Мальчики и девочки ждут чего-то интересного. Они имеют на это право. Зря, что ли, они бросили игры среди теплых весенних дворов, не стали смотреть по телевизору "Приключения Электроника", не пошли в кино, отложили книжку Жюля Верна? Не так уж хочется посреди каникул идти в школу и сидеть на запланированном мероприятии. "А уж если пришли и сидим, — думают они, — то давайте…"

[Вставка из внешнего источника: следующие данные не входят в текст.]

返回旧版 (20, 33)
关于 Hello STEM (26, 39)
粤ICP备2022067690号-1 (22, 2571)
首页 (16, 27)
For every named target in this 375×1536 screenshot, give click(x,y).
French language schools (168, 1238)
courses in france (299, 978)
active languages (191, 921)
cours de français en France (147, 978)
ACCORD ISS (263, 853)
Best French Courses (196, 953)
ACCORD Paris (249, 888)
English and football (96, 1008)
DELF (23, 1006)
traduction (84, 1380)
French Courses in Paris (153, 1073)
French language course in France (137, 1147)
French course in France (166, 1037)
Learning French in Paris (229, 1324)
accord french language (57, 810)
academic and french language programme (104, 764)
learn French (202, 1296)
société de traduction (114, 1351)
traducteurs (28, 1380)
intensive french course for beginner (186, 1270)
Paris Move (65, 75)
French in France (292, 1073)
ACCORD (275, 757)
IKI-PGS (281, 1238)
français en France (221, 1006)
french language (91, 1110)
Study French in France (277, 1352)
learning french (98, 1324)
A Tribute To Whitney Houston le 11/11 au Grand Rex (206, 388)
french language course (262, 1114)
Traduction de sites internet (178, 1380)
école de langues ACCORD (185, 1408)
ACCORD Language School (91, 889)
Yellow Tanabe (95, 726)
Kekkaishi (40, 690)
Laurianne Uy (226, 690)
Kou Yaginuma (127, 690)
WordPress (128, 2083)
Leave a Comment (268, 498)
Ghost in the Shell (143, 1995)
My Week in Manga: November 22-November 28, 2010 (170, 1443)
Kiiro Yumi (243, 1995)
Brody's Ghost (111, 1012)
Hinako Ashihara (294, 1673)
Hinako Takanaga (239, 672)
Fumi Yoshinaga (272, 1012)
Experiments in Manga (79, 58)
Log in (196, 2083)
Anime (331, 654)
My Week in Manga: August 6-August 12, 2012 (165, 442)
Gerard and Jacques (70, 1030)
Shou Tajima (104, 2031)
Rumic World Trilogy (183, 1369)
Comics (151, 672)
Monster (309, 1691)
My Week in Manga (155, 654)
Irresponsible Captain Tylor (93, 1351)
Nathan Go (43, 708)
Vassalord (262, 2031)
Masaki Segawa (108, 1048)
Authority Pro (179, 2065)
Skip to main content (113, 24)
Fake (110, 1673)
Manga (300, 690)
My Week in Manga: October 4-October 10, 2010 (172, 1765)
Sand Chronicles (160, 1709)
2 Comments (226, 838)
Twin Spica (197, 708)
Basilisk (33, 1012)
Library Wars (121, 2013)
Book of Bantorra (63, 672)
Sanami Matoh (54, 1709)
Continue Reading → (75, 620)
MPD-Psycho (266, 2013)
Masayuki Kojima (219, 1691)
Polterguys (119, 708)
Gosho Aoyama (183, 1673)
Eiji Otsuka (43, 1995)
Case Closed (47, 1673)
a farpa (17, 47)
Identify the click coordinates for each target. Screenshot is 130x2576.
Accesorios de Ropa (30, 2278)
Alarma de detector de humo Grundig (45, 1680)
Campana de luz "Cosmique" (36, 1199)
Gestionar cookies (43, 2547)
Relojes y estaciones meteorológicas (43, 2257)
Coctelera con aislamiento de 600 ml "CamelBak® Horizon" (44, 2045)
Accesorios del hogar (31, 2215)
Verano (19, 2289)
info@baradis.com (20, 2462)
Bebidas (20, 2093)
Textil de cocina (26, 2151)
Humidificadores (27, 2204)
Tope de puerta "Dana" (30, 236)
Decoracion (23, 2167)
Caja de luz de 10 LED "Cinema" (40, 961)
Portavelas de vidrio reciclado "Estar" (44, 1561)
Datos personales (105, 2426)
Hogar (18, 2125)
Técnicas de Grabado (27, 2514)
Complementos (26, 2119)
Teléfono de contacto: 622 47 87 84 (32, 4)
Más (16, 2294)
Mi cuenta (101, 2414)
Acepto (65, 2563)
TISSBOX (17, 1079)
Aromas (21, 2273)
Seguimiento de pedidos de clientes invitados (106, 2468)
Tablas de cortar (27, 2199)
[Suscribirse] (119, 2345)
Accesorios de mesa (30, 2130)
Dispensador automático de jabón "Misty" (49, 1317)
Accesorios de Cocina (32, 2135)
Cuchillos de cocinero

И каждый раз я чувствую себя немного виноватым. Тем более что начинать выступления до сих пор не научился.
Я говорю:
— Вот что, товарищи… Длинную речь мне заводить не хочется. Я ведь, по правде говоря, не знаю, что именно вы хотели бы услышать… Может быть, начнем с вопросов? Пусть каждый спрашивает о том, что ему интересно. Кто первый? Главное — начать…
Повисает растерянное молчание. Классные руководительницы укоризненно смотрят на меня и переглядываются: кажется, в ходе событий произошел непредвиденный сбой.
"Ой-ёй…" — говорю я про себя и приподнимаюсь за шатким столиком (букетик падает).
— Ну что же вы, ребята? — страдальчески произносит девушка-библиотекарь и глазами беспомощного гипнотизера смотрит на оробелых читателей. — Вы же так готовились, так ждали…
Я потупясь разглядываю на столике рисунки и отзывы ребят. Иногда под отзывами поставлены красными чернилами оценки: пятерки и (гораздо реже) четверки. Отзывы с тройками писателям, естественно, не показывают. А жаль. Там, несмотря на пропущенные буквы и запятые, наверно, немало интересного…
Наконец при легком вздохе всеобщего облегчения поднимается первая рука. И слышен первый вопрос. Иногда он звучит весело и даже озорно. Иногда — робко, после торопливого перешептывания с соседом. Порой — сбивчиво читается по бумажке, и автор его зябко шевелит плечами, ощущая неотрывный взор классного руководителя.
Ничего, на первый раз годится и так. Сейчас я отвечу, потом сам спрошу о чем-нибудь, и разговор закрутится, как в веселом механизме, где одна шестеренка цепляется за другую. Руки начнут подниматься бойко и часто, вопросы пойдут — успевай только отвечать.
И наконец кто-нибудь обязательно скажет:
— Расскажите, как вы написали свою первую книгу!
Когда-то я ждал этого вопроса с удовольствием. Потом настороженно. Приходилось каждый раз говорить: "Вы уж не обижайтесь, если слышали про это раньше. Возможно, кое с кем из вас мы встречаемся не впервые, а вопрос такой задают обязательно — вот и приходится рассказывать одну и ту же историю".
Наконец я стал бояться этого вопроса: ужасно неловко чувствовать себя гастролером, который выступает с одним и тем же номером. Я пробовал что-то мямлить в ответ, отделываться короткими фразами, но слушатели требовали подробностей. Я опять извинялся и запускал старую пластинку.
Но однажды далеко-далеко от моего дома, в Гурзуфе, молоденькая учительница с улыбкой призналась, что слышит мое повествование четвертый раз. Сначала она выслушала его, когда еще была школьницей и жила на Урале, затем когда училась в пединституте (я выступал там перед студентами), потом когда в одной из сельских школ заменяла на практике учительницу… Мне захотелось немедленно скрыться в глубинах ласкового Черного моря и не всплывать до тех пор, пока нынешнее молодое поколение не уйдет на пенсию. Но это было невозможно. И тогда я решил, что пора кончать.